La historia es bien conocida y se sigue estudiando en las escuelas de Educación Especial: a finales del siglo XVIII tres cazadores capturan en un bosque del Languedoc a un niño desnudo, sucio, encallecido por la aspereza del mundo y las noches al raso. No encuentran en él ningún indicio de que conozca o haya conocido algo distinto a la lucha por la inmediata supervivencia que impone la Naturaleza. Llevado a la taberna del pueblo, expuesto a la curiosidad de los vecinos como un animal de feria y finalmente encerrado, el chico se revuelve como una fiera y consigue escapar para regresar al bosque, donde pasa otros dos años haciendo incursiones en los sembrados y las aldeas del departamento de Aveyron, hasta que un día, atraído por la comida, se mete en una cabaña habitada y lo capturan de nuevo.

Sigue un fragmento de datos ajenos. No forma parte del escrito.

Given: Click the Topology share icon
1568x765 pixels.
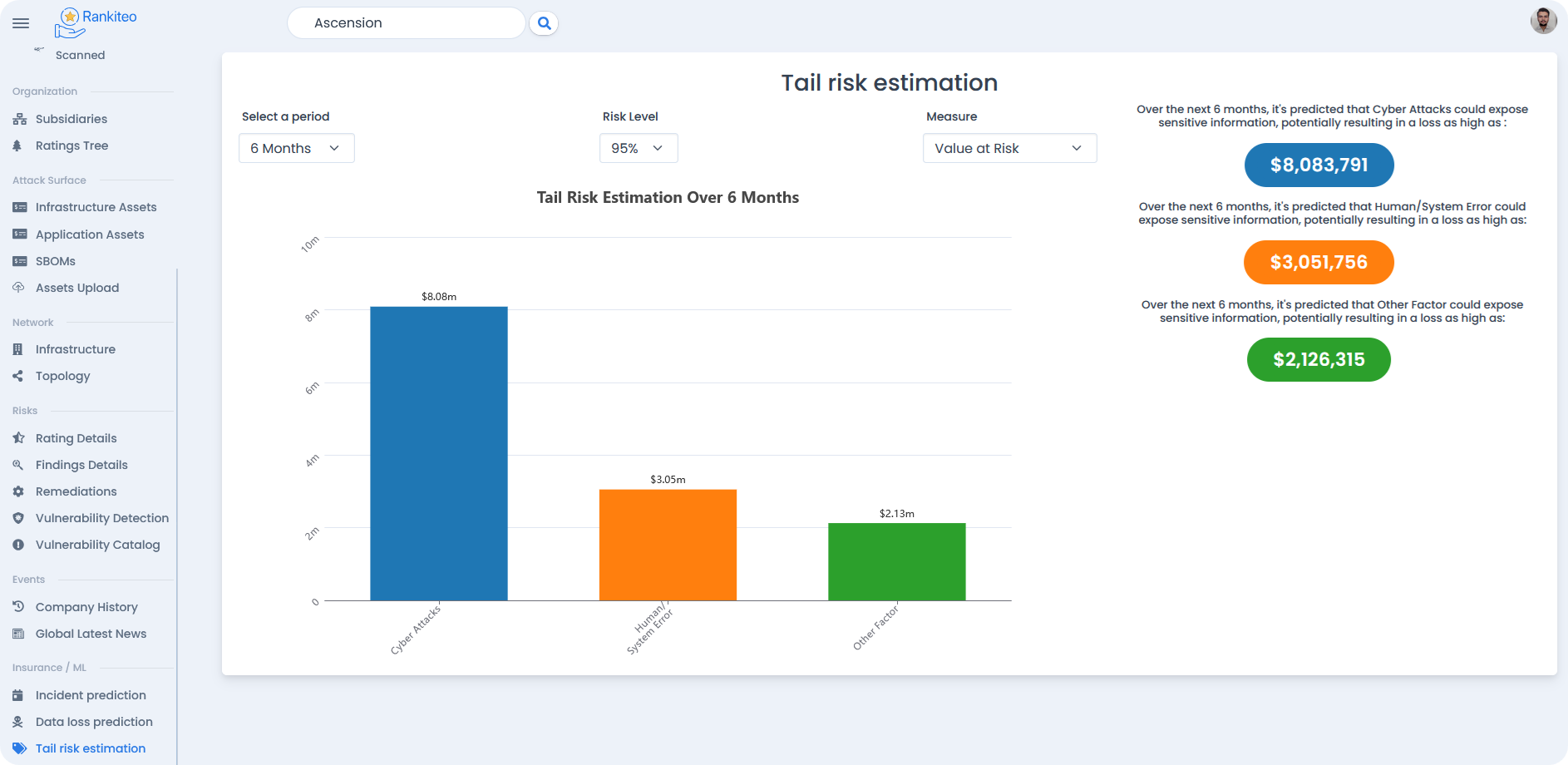Looking at the screenshot, I should tap(18, 376).
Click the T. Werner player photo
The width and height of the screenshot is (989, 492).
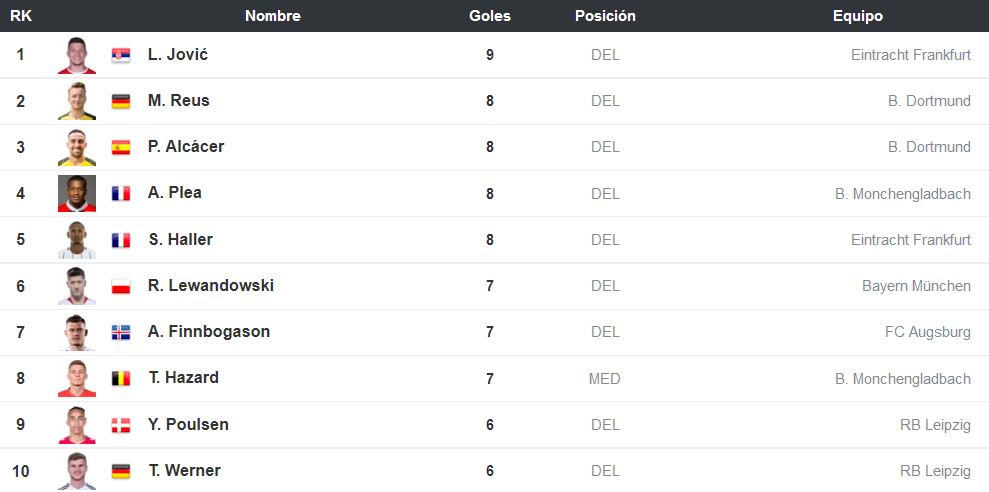(x=77, y=471)
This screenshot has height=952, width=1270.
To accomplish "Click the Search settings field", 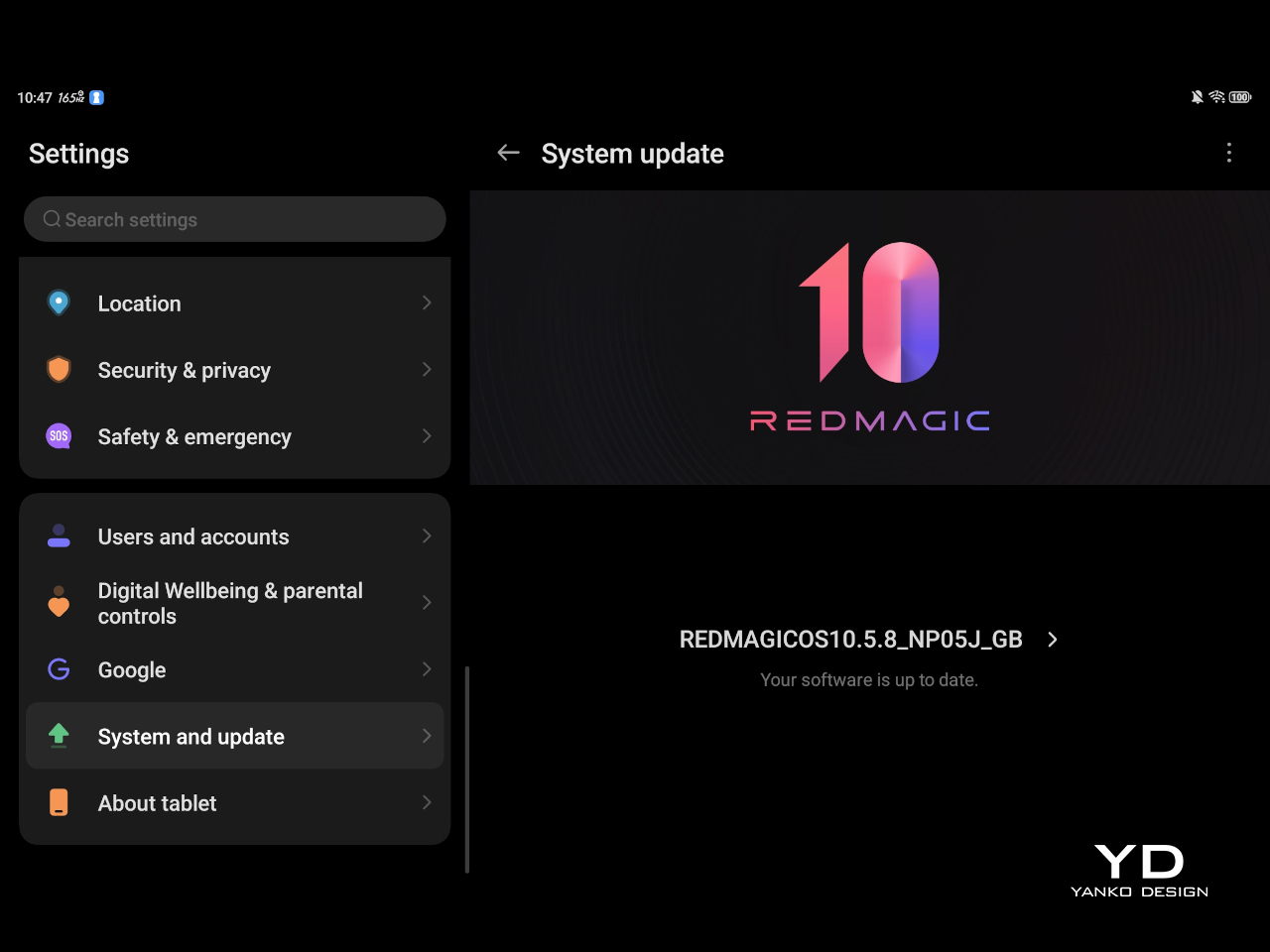I will [x=235, y=219].
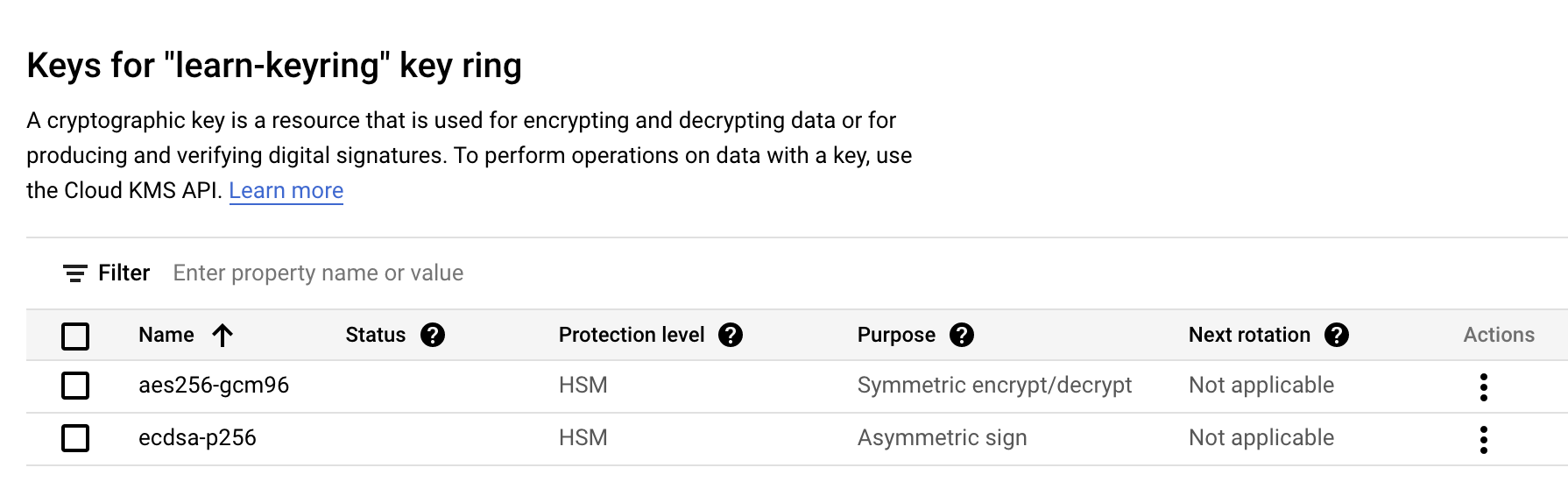Select the ecdsa-p256 key checkbox
Image resolution: width=1568 pixels, height=496 pixels.
(x=75, y=438)
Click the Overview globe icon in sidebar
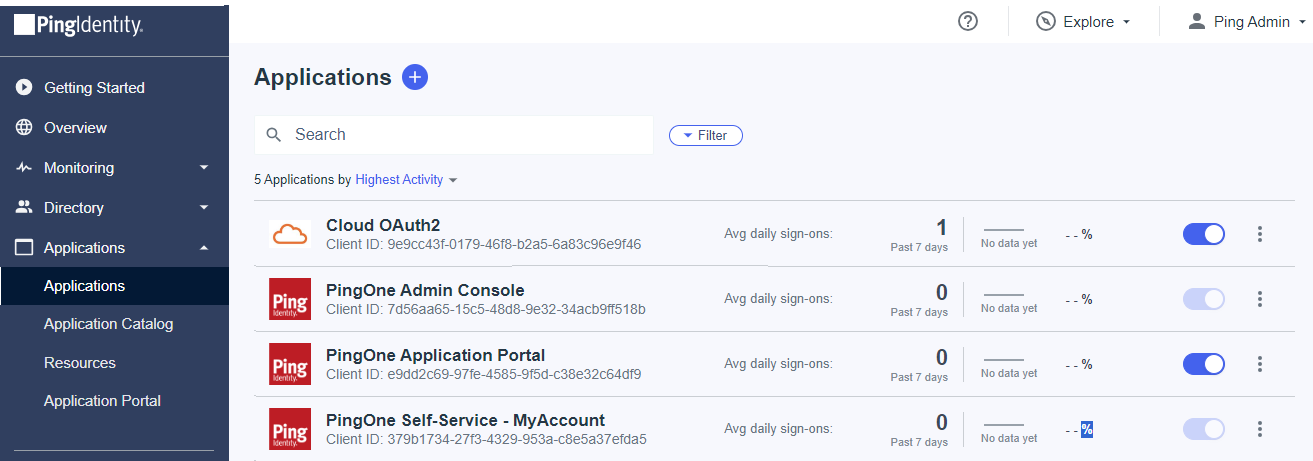The image size is (1313, 461). coord(25,128)
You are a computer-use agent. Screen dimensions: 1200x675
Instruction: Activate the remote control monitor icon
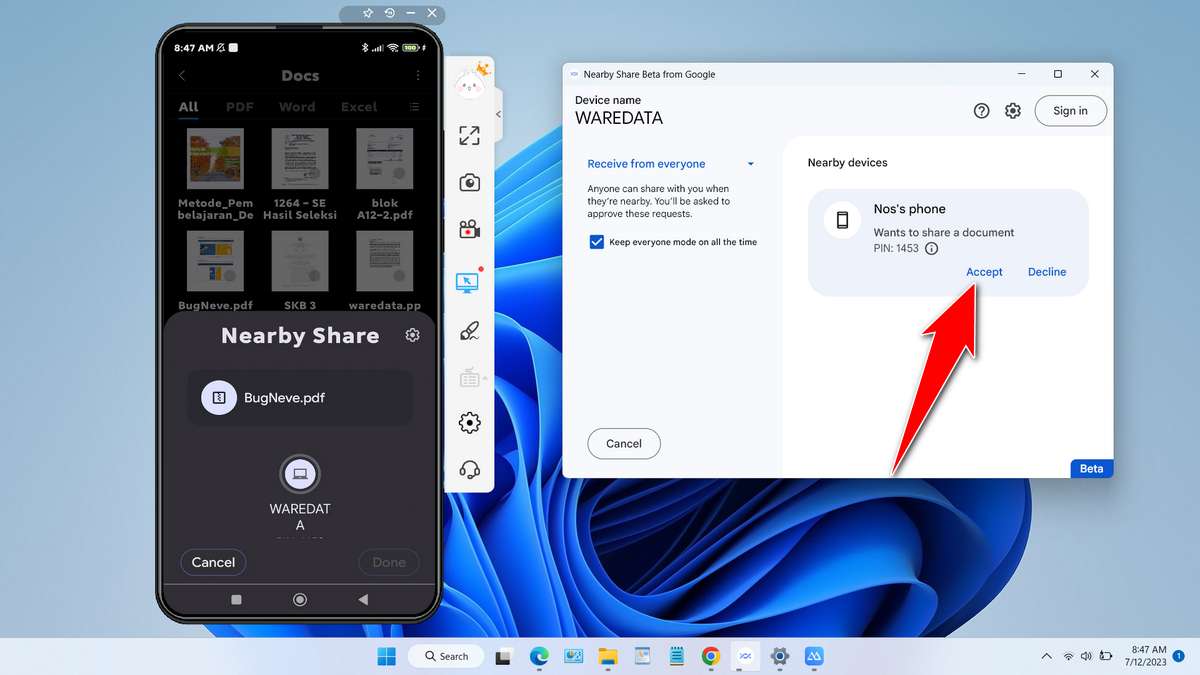click(469, 281)
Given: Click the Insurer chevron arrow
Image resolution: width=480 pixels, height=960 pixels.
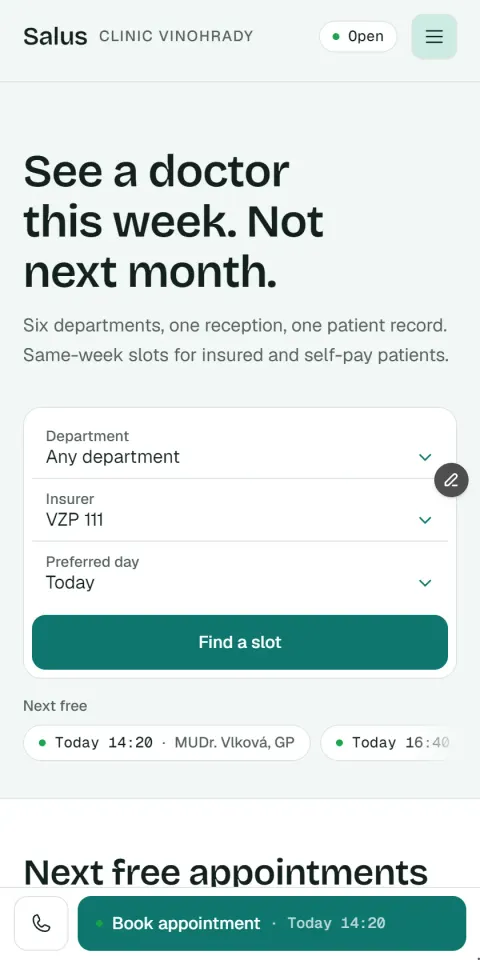Looking at the screenshot, I should point(425,520).
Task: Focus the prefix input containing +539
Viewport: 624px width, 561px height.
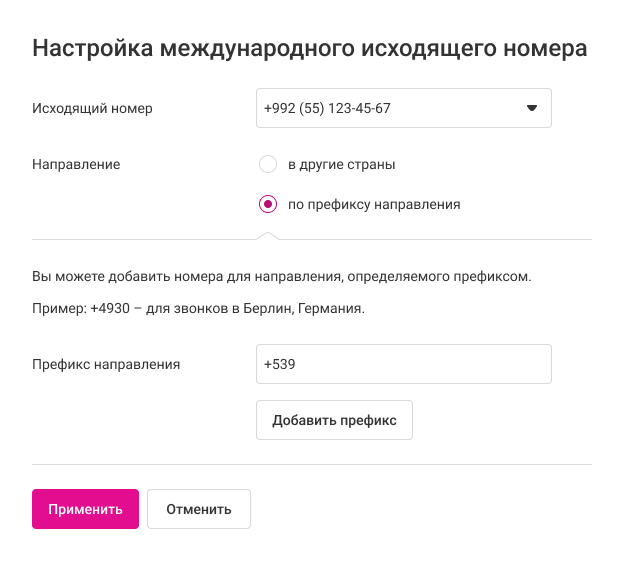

Esta vez no consigue escapar y lo envían al orfanato de Saint-Affrique, donde es tipificado como el auténtico Homo Ferus de Lineo. Dos prominentes naturalistas, Pierre-Joseph Bonnaterre y Roche-Ambroise Sicard, se disputan su custodia, de modo que inicialmente pasará a la Escuela Central de Rodez para luego, cuando el Ministerio del Interior le concede la custodia al abad Sicard, ingresar en el Instituto de Sordomudos que éste dirige en París. Hasta allí llegará no mucho después un joven médico, Jean-Marc Gaspard Itard, que tomará el caso con empeño cuando Sicard ya había decidido que el pequeño salvaje de Aveyron no era más que un idiota incorregible. Un idiota que a menudo se sentía aterrorizado y se balanceaba durante horas mirando a la pared, encerrado en lugares en los que «no había ni rastro de las estrellas en el firmamento, ni del aroma del pino, ni del enebro, ni del rumor del agua corriente» y en que «animales más grandes y poderosos que él lo habían capturado para su diversión, lo habían elegido como presa, de modo que el niño no tenía otro horizonte que el miedo».

El caso es bien conocido porque François Truffaut realizó a finales de los años sesenta una hermosa película haciendo hincapié en la relación clínica y afectiva que se estableció entre Itard y el joven salvaje al que le puso el nombre de Victor. Ayudado por Madame Guérin, que se encargaba de la comida y el cuidado del muchacho, Itard dedicó durante más de un lustro toda su energía y su voluntad científica a intentar hacer saltar a Victor del salvajismo del que provenía a la civilización a la que lo habían llevado. Buscaba, claro está, la gloria, pero los resultados obtenidos fueron decepcionantes a los ojos de las damas y generales que poblaban los mejores salones del París posrevolucionario y esperaban la espectacular conversión del buen salvaje roussoniano que Victor nunca había sido en un atildado caballero. Sin embargo, comparado consigo mismo y no con el resto de la sociedad, el progreso conseguido a base de baños, masajes y un implacable entrenamiento para reconocer objetos y algunas palabras escritas -parece que el chico nunca llegó a pronunciar más que unas pocas sílabas- sí dieron sus frutos.

La historia es bien conocida, pero seguramente nadie la había contado con la claridad y emoción con que lo hace T. C. Boyle (Nueva York, 1948) en esta breve novela, que se diría salida de una mezcla entre El hombre que plantaba árboles, de Jean Giono, y Leviatán, de Thomas Hobbes. La tensión entre Naturaleza y cultura, entre salvajismo y civilización, se palpa en cada párrafo y se adereza con una ristra de cualidades humanas, demasiado humanas: crueldad, piedad, amor o vanidad entre ellas. Llegado Itard a un punto muerto en sus progresos con el joven salvaje, Victor abandonó el Instituto para Sordomudos al concedérsele una casa y una pensión del gobierno a Madame Guérin para su cuidado. Ella, al ir envejeciendo, «se descubrió demasiado débil para llevarlo a pasear por el parque, así que él se quedaba mirando por la ventana durante horas o se echaba en el patio para ver cómo se desplegaban lentamente las nubes por el cielo». Murió en 1828. Tenía entonces unos 40 años.